Agência RBS: O senhor ainda mantém, então, a ideia do escritor como um ser político, tanto em sua obra como fora dela?
Agência RBS: O senhor ainda mantém, então, a ideia do escritor como um ser político, tanto em sua obra como fora dela?
Vargas Llosa: Eu acredito que o escritor é um cidadão e tem a obrigação moral de participar da vida cívica. Não que ele precise se comprometer como político profissional, não é a isso que me refiro, mas tem de participar de alguma maneira do debate público, do debate cívico, utilizar as tribunas que um intelectual tem a seu dispor tanto para defender aquilo que acha que tem de defender quanto para criticar o que lhe parece que anda mal. O que eu censuraria seria a abstenção, a indiferença de um intelectual pela vida cívica. Porque se alguém volta as costas à problemática social e política não tem o direito de protestar quando aparecem demagogos, governantes ladrões ou arbitrários. O progresso de uma sociedade é responsabilidade de todos os cidadãos.
Agência RBS: A última década viu o surgimento de governos latino-americanos que representam modelos diferentes da esquerda. Como o senhor analisa isso?
Agência RBS: A última década viu o surgimento de governos latino-americanos que representam modelos diferentes da esquerda. Como o senhor analisa isso?
Vargas Llosa: Creio que o mais interessante é que há hoje em dia na América Latina uma esquerda que está jogando com as regras democráticas. O Brasil é um caso muito interessante, com Lula, pois subiu ao poder alguém que estava muito à esquerda e que logo se voltou para uma linha centrista sem renunciar às ideias de compromisso social, fez uma política de mercado, de apoio à empresa privada. É o que está ocorrendo também no Uruguai, outro caso muito interessante, porque lá subiu ao poder uma esquerda muito radical que está respeitando a democracia, o mercado, a propriedade privada. Na América Latina esse tipo de esquerda deve ser saudada, porque fortalece a democracia, como também a fortalece os governos de direita que respeitem as regras democráticas, como é o caso atual de Chile, Colômbia, Peru. Agora, há uma outra esquerda que é a antidemocrática, revolucionária, em Cuba, Venezuela, Nicarágua. É uma esquerda, digamos, mais pré-histórica, que quer acabar com a democracia, estabelecer ditaduras sociais. Creio que essa América Latina está de saída. A longo prazo prevalecerá uma democracia com uma esquerda e uma direita que tenham aprendido as lições da história: que os problemas não se resolvem com homens fortes, com ditaduras, sejam militares, sejam revolucionárias, mas sim através dos grandes consensos que a democracia permite.

== Dados extraídos ==
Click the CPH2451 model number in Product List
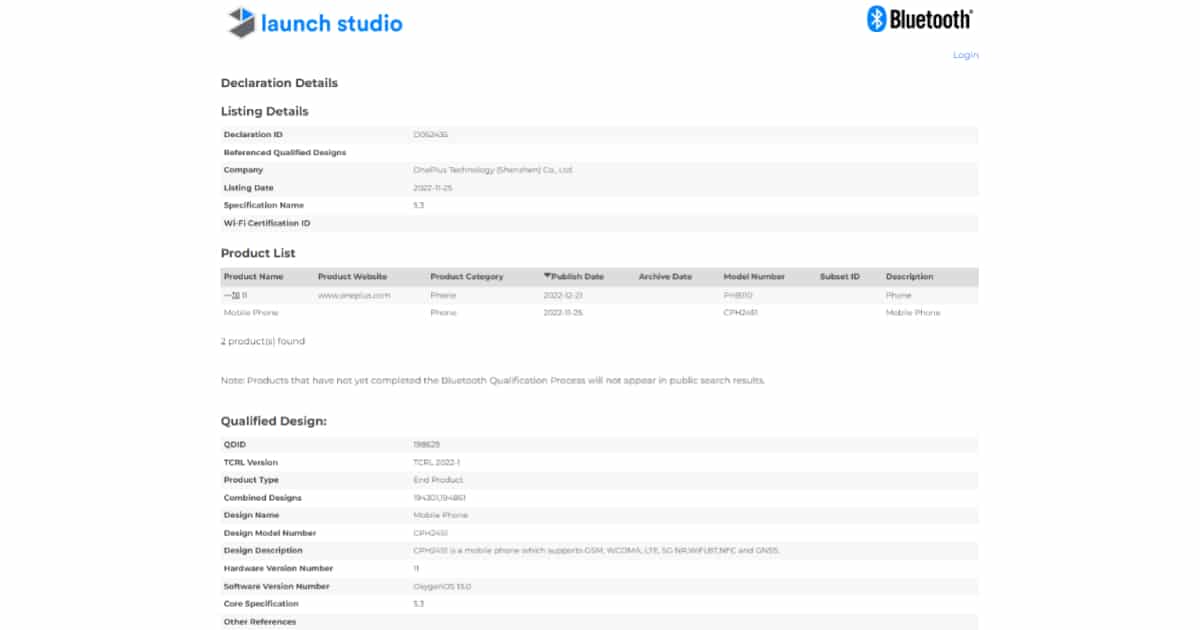1200x630 pixels. click(x=739, y=313)
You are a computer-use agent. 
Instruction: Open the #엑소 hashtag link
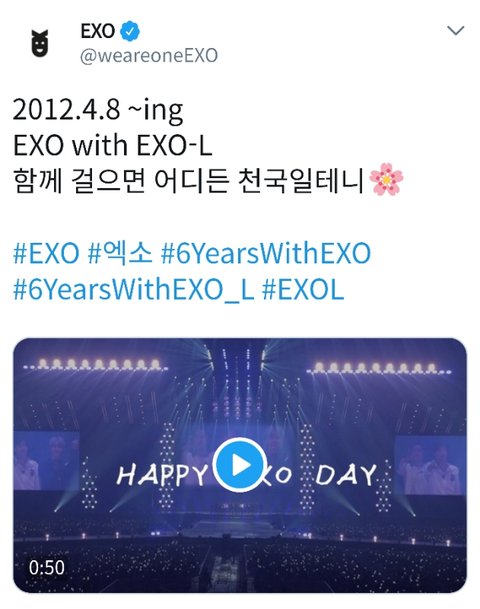[120, 253]
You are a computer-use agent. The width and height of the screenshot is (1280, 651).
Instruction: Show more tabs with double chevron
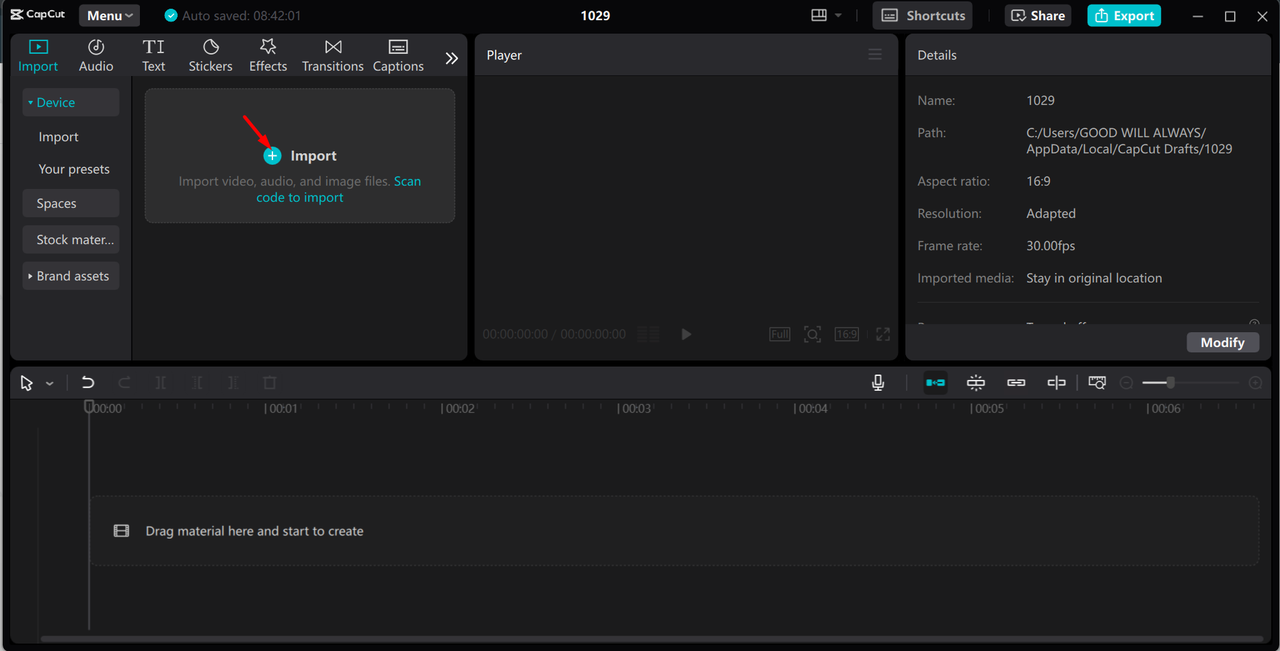coord(452,58)
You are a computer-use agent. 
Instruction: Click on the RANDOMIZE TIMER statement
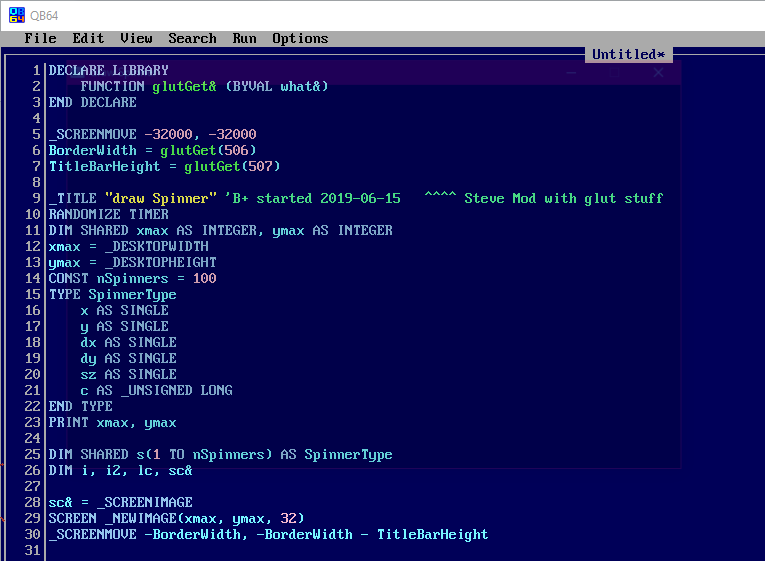click(108, 214)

== O que se pede ==
Reproduza a entrevista com Vargas Llosa na íntegra, sem nenhuma alteração. Os registros são um material à parte do texto.

== Sua resposta ==
Agência RBS: O senhor ainda mantém, então, a ideia do escritor como um ser político, tanto em sua obra como fora dela?
Agência RBS: O senhor ainda mantém, então, a ideia do escritor como um ser político, tanto em sua obra como fora dela?
Vargas Llosa: Eu acredito que o escritor é um cidadão e tem a obrigação moral de participar da vida cívica. Não que ele precise se comprometer como político profissional, não é a isso que me refiro, mas tem de participar de alguma maneira do debate público, do debate cívico, utilizar as tribunas que um intelectual tem a seu dispor tanto para defender aquilo que acha que tem de defender quanto para criticar o que lhe parece que anda mal. O que eu censuraria seria a abstenção, a indiferença de um intelectual pela vida cívica. Porque se alguém volta as costas à problemática social e política não tem o direito de protestar quando aparecem demagogos, governantes ladrões ou arbitrários. O progresso de uma sociedade é responsabilidade de todos os cidadãos.
Agência RBS: A última década viu o surgimento de governos latino-americanos que representam modelos diferentes da esquerda. Como o senhor analisa isso?
Agência RBS: A última década viu o surgimento de governos latino-americanos que representam modelos diferentes da esquerda. Como o senhor analisa isso?
Vargas Llosa: Creio que o mais interessante é que há hoje em dia na América Latina uma esquerda que está jogando com as regras democráticas. O Brasil é um caso muito interessante, com Lula, pois subiu ao poder alguém que estava muito à esquerda e que logo se voltou para uma linha centrista sem renunciar às ideias de compromisso social, fez uma política de mercado, de apoio à empresa privada. É o que está ocorrendo também no Uruguai, outro caso muito interessante, porque lá subiu ao poder uma esquerda muito radical que está respeitando a democracia, o mercado, a propriedade privada. Na América Latina esse tipo de esquerda deve ser saudada, porque fortalece a democracia, como também a fortalece os governos de direita que respeitem as regras democráticas, como é o caso atual de Chile, Colômbia, Peru. Agora, há uma outra esquerda que é a antidemocrática, revolucionária, em Cuba, Venezuela, Nicarágua. É uma esquerda, digamos, mais pré-histórica, que quer acabar com a democracia, estabelecer ditaduras sociais. Creio que essa América Latina está de saída. A longo prazo prevalecerá uma democracia com uma esquerda e uma direita que tenham aprendido as lições da história: que os problemas não se resolvem com homens fortes, com ditaduras, sejam militares, sejam revolucionárias, mas sim através dos grandes consensos que a democracia permite.